8 Want ik ben ook een mens, onder de macht van anderen gesteld, hebbende krijgsknechten onder mij, en ik zeg tot dezen: Ga, en hij gaat; en tot den anderen: Kom! en hij komt; en tot mijn dienstknecht: Doe dat! en hij doet het.
For I also am a man set under authority, having soldiers under myself. And I say to this man, Go, and he goes, and to another, Come, and he comes, and to my bondman, Do this, and he does.
9 En Jezus, dit horende, verwonderde Zich over hem; en Zich omkerende, zeide tot de schare, die Hem volgde: Ik zeg ulieden: Ik heb zo groot een geloof zelfs in Israel niet gevonden.
And when Jesus heard these things, he marveled him, and having turned around to the multitude who followed him, he said, I say to you, not even in Israel have I found such great faith.
10 En die gezonden waren, wedergekeerd zijnde in het huis, vonden den kranken dienstknecht gezond.
And those who were sent, having returned to the house, found the bondman who was feeble, being well.
11 En het geschiedde op den volgenden dag, dat Hij ging naar een stad, genaamd Nain, en met Hem gingen velen van Zijn discipelen, en een grote schare.
And it came to pass on the next day that he went to a city called Nain, and a considerable number of his disciples went with him, also a large multitude.
12 En als Hij de poort der stad genaakte, zie daar, een dode werd uitgedragen, die een eniggeboren zoon zijner moeder was, en zij was weduwe en een grote schare van de stad was met haar.
Now when he came near to the gate of the city, behold, an only begotten son who died was being carried out for his mother. And she was a widow, and a considerable crowd of the city was with her.
13 En de Heere, haar ziende, werd innerlijk met ontferming over haar bewogen, en zeide tot haar: Ween niet.
And when the Lord saw her, he felt compassion toward her, and said to her, Weep not.
14 En Hij ging toe, en raakte de baar aan; (de dragers nu stonden stil) en Hij zeide: Jongeling, Ik zeg u, sta op!

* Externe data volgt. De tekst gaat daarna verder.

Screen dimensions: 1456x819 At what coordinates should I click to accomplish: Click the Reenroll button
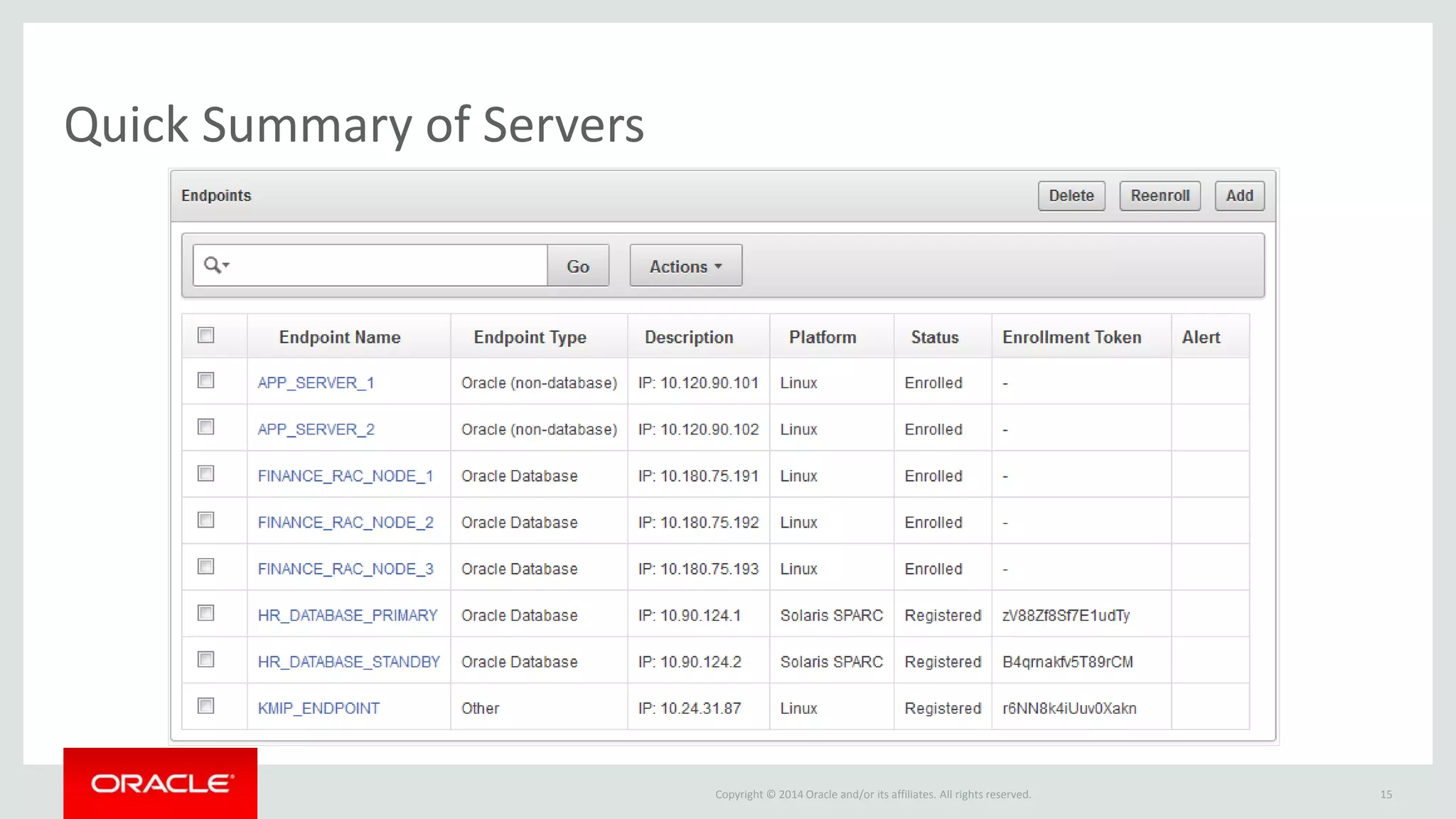[x=1160, y=196]
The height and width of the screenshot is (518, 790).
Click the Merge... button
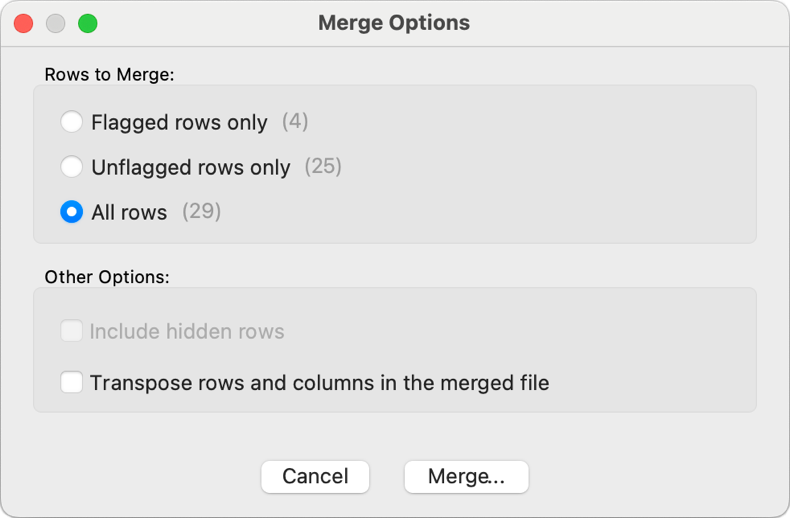pos(466,477)
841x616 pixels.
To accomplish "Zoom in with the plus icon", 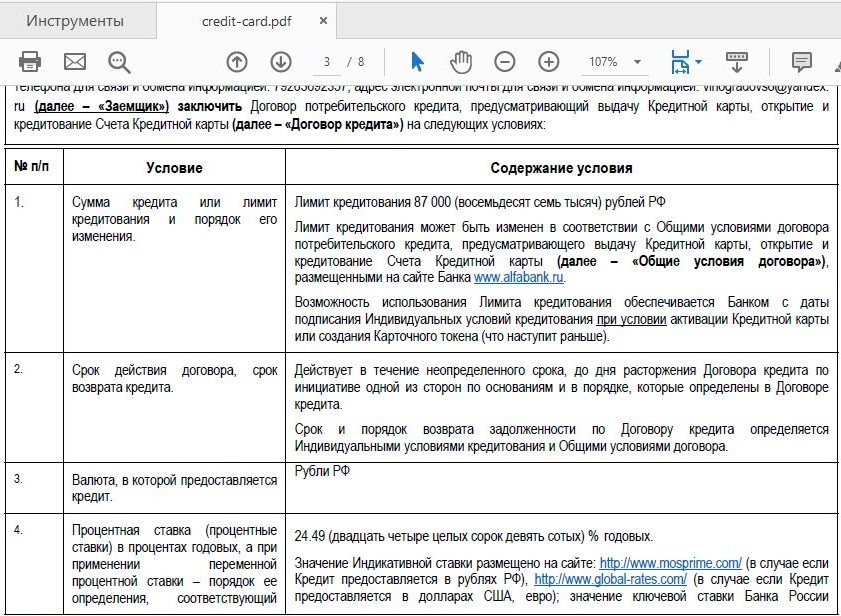I will pyautogui.click(x=549, y=61).
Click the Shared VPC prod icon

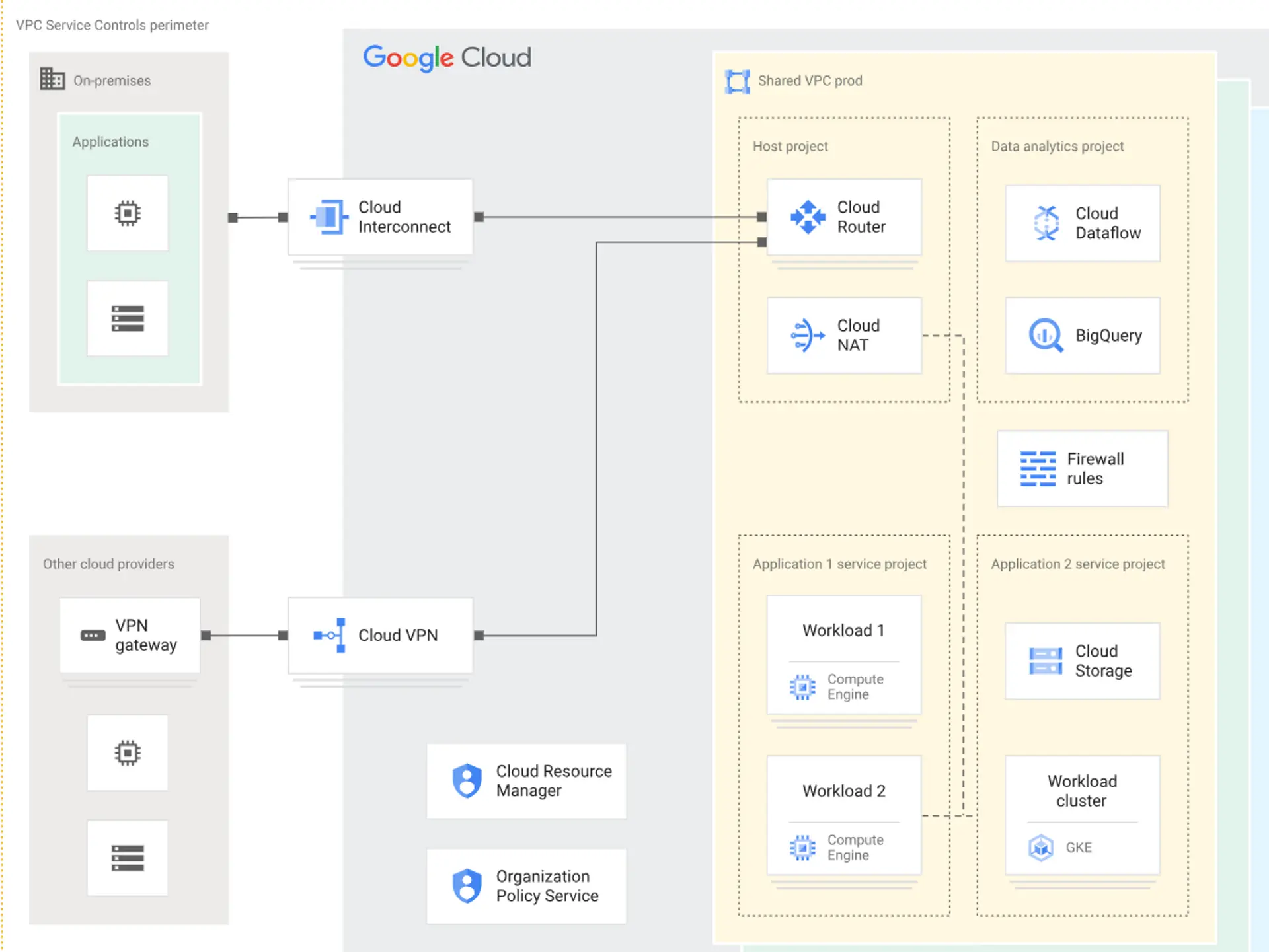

And having come, he touched the coffin, and the men carrying it stood still. And he said, Young man, I say to thee, arise.
15 En de dode zat overeind, en begon te spreken. En Hij gaf hem aan zijn moeder.
And the dead man sat up, and began to speak. And he gave him to his mother.
16 En vreze beving hen allen, en zij verheerlijkten God, zeggende: Een groot Profeet is onder ons opgestaan, en God heeft Zijn volk bezocht.
And fear seized all. And they glorified God, saying, A great prophet has been raised among us, and, God came to help his people.
17 En dit gerucht van Hem ging uit in geheel Judea, en in al het omliggende land.
And this report about him went forth in the whole of Judea, and in all the region around.
18 En de discipelen van Johannes boodschapten hem van al deze dingen.
And the disciples of John informed him about all these things.
19 En Johannes, zekere twee van zijn discipelen tot zich geroepen hebbende, zond hen tot Jezus, zeggende: Zijt Gij Degene, Die komen zou, of verwachten wij een anderen?
And having summoned a certain two of his disciples, John sent them to Jesus, saying, Are thou he who comes, or do we look for another man?
20 En als de mannen tot Hem gekomen waren, zeiden zij: Johannes de Doper heeft ons tot U afgezonden, zeggende: Zijt Gij, Die komen zou, of verwachten wij een anderen?
And when they came to him, they said, John the immerser has sent us to thee, saying, Are thou he who comes, or do we look for another man?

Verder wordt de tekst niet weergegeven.